***** EXCERPT
The Weight of the CommuteThere is a moment early in Tzu-Hsuan Hung’s *96 Minutes* that tells you exactly what kind of ride you're in for. Song Kang-ren, a disgraced bomb disposal expert, stares at an explosive device hidden on a high-speed train racing toward Kaohsiung. But the timer isn’t your usual ticking-clock gimmick. It’s a decimal chronograph, and the countdown shifts with the train’s speed. Slow down, and the timer burns faster. It’s a nasty little piece of physics, clever enough to spike your pulse on the spot. I only wish the movie kept up with that idea for longer.

Hung is working in the old, sturdy tradition of transportation thrillers set in tight spaces, from the 1975 Japanese classic *The Bullet Train* to the full-throttle Hollywood blast of *Speed*. But Taiwanese genre filmmaking tends to carry a heavier fixation on moral debt, and this US$5 million blockbuster leans hard into that. Three years earlier, Kang-ren saved a movie theater from an explosion, only to set off a second blast at a nearby mall that killed dozens. Now the bomber is somewhere on the train with Kang-ren’s family and former colleagues, demanding a public reckoning for the police cover-up.
**********
***** SUPPLIED ENTRIES
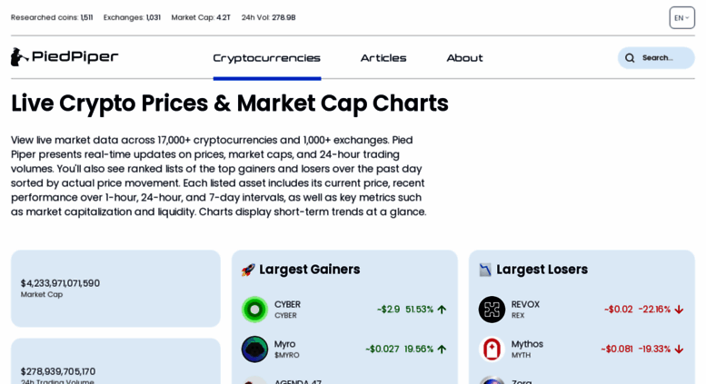Click the Largest Gainers heading link
This screenshot has height=384, width=706.
tap(309, 270)
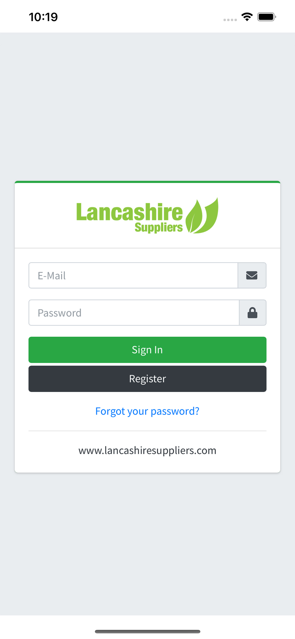Open the Forgot your password? link

148,411
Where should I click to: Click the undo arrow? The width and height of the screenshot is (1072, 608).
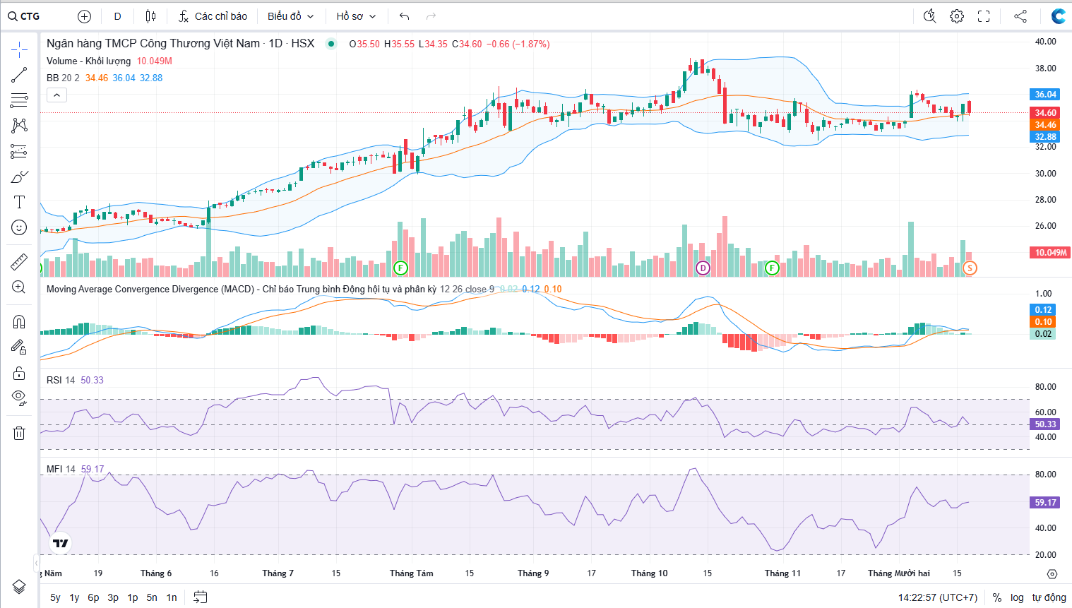(x=404, y=16)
**********
-- EXERCISE INSTRUCTIONS --
Copy out the full review of the film 96 Minutes, word for word. The entries are not needed here.

-- ANSWER SPACE --
The Weight of the CommuteThere is a moment early in Tzu-Hsuan Hung’s *96 Minutes* that tells you exactly what kind of ride you're in for. Song Kang-ren, a disgraced bomb disposal expert, stares at an explosive device hidden on a high-speed train racing toward Kaohsiung. But the timer isn’t your usual ticking-clock gimmick. It’s a decimal chronograph, and the countdown shifts with the train’s speed. Slow down, and the timer burns faster. It’s a nasty little piece of physics, clever enough to spike your pulse on the spot. I only wish the movie kept up with that idea for longer.

Hung is working in the old, sturdy tradition of transportation thrillers set in tight spaces, from the 1975 Japanese classic *The Bullet Train* to the full-throttle Hollywood blast of *Speed*. But Taiwanese genre filmmaking tends to carry a heavier fixation on moral debt, and this US$5 million blockbuster leans hard into that. Three years earlier, Kang-ren saved a movie theater from an explosion, only to set off a second blast at a nearby mall that killed dozens. Now the bomber is somewhere on the train with Kang-ren’s family and former colleagues, demanding a public reckoning for the police cover-up.